The idea of the Creative Destruction Lab is to bring science to market by creating a market for judgment that is otherwise missing outside of a very small number of places in the world. It does this by creating an ecosystem in a room several times during the year. Australian startups have participated before, flying every couple of months for meetings in Toronto and elsewhere. I have even seen Australian entrepreneurs in other places like Estonia. Having one in Australia will make all of this more accessible and allow tailoring to Australia’s unique capabilities.

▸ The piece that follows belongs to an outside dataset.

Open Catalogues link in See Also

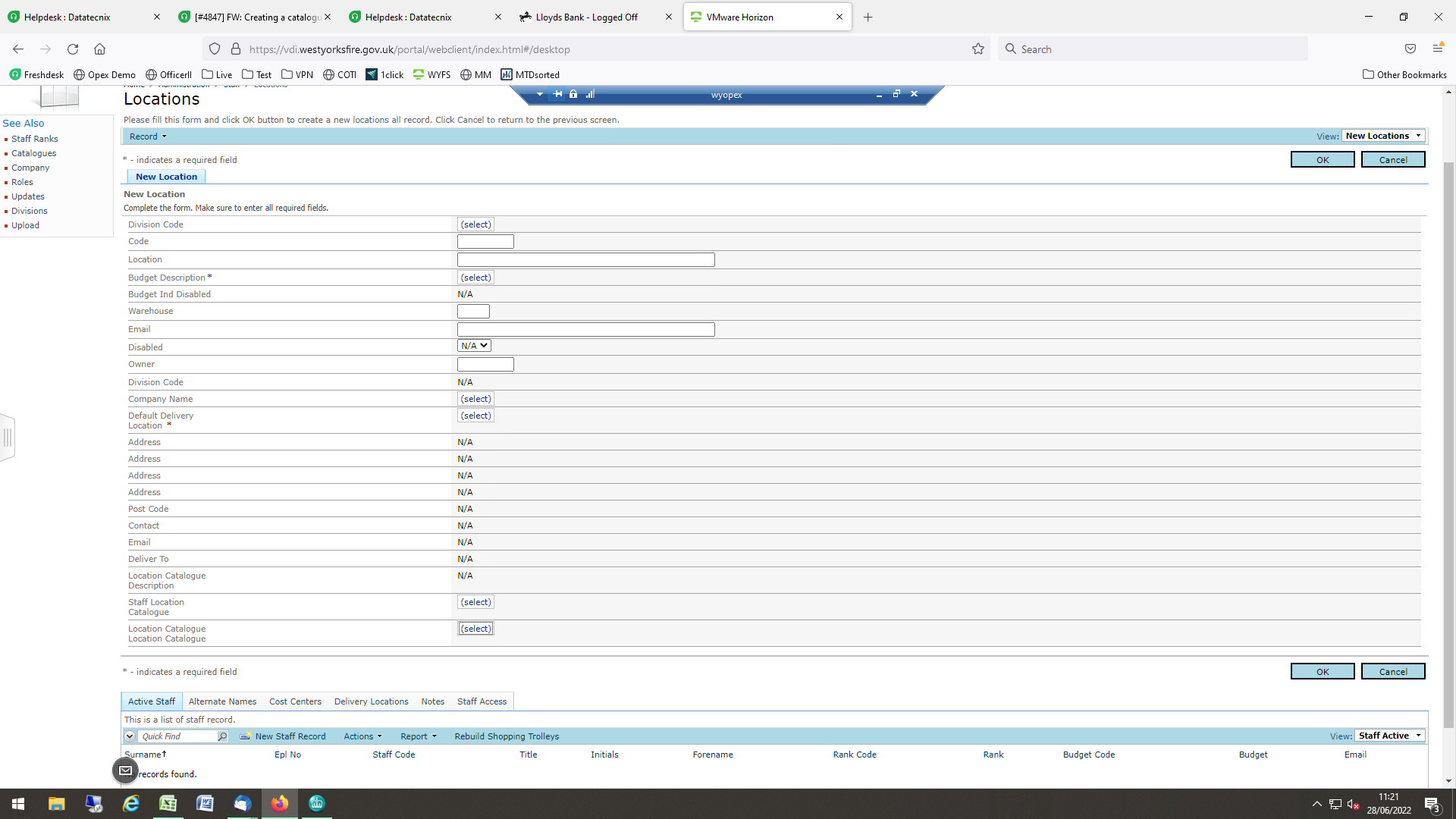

If you want to read more about how it all works, I wrote an article for the Sloan Management Review in 2018. If you are an Australian startup interested in being part of the first cohort beginning later this year, you can apply here. And if you are a Monash Business School student wanting to get involved, watch closely for local announcements. Hundreds of Rotman students have spent a year working with CDL startups, and some even joined them upon graduation. As an educational program that runs alongside the startup program, it provides a unique opportunity for MBA students for experiential learning that cannot be provided with shorter MBA programs that are becoming the fashion these days.